The material for the one or more tritium covers, the one or more tritium holders, or both, and the bonding material may have sufficient glass transition temperature so that the module may withstand a thermal shock test. The thermal shock test is performed by repeatedly exposing an article of manufacture including a module containing vials containing tritium to low temperature for certain period of time, removing the article of manufacture from the cold environment and immediately exposing the article of manufacture to high temperature for certain period of time. The process is repeated once more. The module is then visually examined for damage. The module must have no visual cracking, damage, or both. For example, a module including two vials containing tritium that each contain 100 mCi of tritium, is connected to a folding knife weighing 0.5 Kg. The knife is placed in an environment of −52° C. for 15 minutes. The knife is then removed from the cold environment and immediately placed into temperature of 68° C. for 15 minutes. The knife is then placed in the environment of −52° C. for another 15 minutes. The knife is then removed from the cold environment and immediately placed into temperature of 68° C. for 15 minutes. The knife is then placed into an environment with room temperature, and the module and the vials containing tritium are inspected for damage. Upon visual inspection, no visual cracking, damage, or both should be apparent, and the vials containing tritium remain intact.

The material may be sufficiently hard so that the module may withstand a puncture test without breaking.

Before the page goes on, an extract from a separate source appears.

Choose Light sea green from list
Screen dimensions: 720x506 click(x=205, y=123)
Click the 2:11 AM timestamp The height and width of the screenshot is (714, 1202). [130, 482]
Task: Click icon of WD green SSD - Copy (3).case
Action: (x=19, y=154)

The puncture test is performed by repeatedly hitting an article of manufacture including a module containing vials containing tritium with a small hammer or a similar object 10 times. The process is repeated with another object 10 times. The module is examined visually for damage. The module must have no visual cracking, damage, or both. For example, a module including two vials containing tritium that each contain 100 mCi of tritium, is connected to a folding knife weighing 0.5 Kg. The knife receives a series of blows from a small peen hammer. The knife is oriented so that the module is facing the small peen hammer. The module and the vials containing tritium are inspected for damage, and the process is repeated with another object. For example, the knife receives a series of blows from a riffle barrel. The knife is oriented so that the module is facing the riffle barrel. The module and the vials containing tritium are inspected for damage, and the process is repeated with another object. For example, the knife receives a series of blows from a rock. The knife is oriented so that the module is facing the rock. The module and the vials containing tritium are inspected for damage. Upon visual inspection after each series of blows from a different object, no visual cracking, damage, or both should be apparent, and the vials containing tritium remain intact.

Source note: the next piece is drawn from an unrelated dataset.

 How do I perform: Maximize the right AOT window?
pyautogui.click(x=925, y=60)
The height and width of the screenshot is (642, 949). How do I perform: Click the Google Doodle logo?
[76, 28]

The material for the one or more tritium covers, the one or more tritium holders, or both, and the bonding material may have sufficiently low diffusion so that the module may withstand a diffusion test. The diffusion test is performed by submerging an article of manufacture including a module containing vials containing tritium into 10 ml of distilled water for a predetermined period of time. The distilled water is analyzed for its radioactive content. The radioactive content of the distilled water to pass the diffusion test will be 3,700 dpm or lower. For example, a module including two vials containing tritium that each contain 100 mCi of tritium, is connected to a folding knife weighing 0.5 Kg. The knife is submerged into 1 L of distilled water for 24 hours at 23° C. After 24 hours, the knife is removed from the distilled water, and 10 ml of the water is analyzed. The radioactive content of the 10 ml of the water does not exceed 3,700 dpm.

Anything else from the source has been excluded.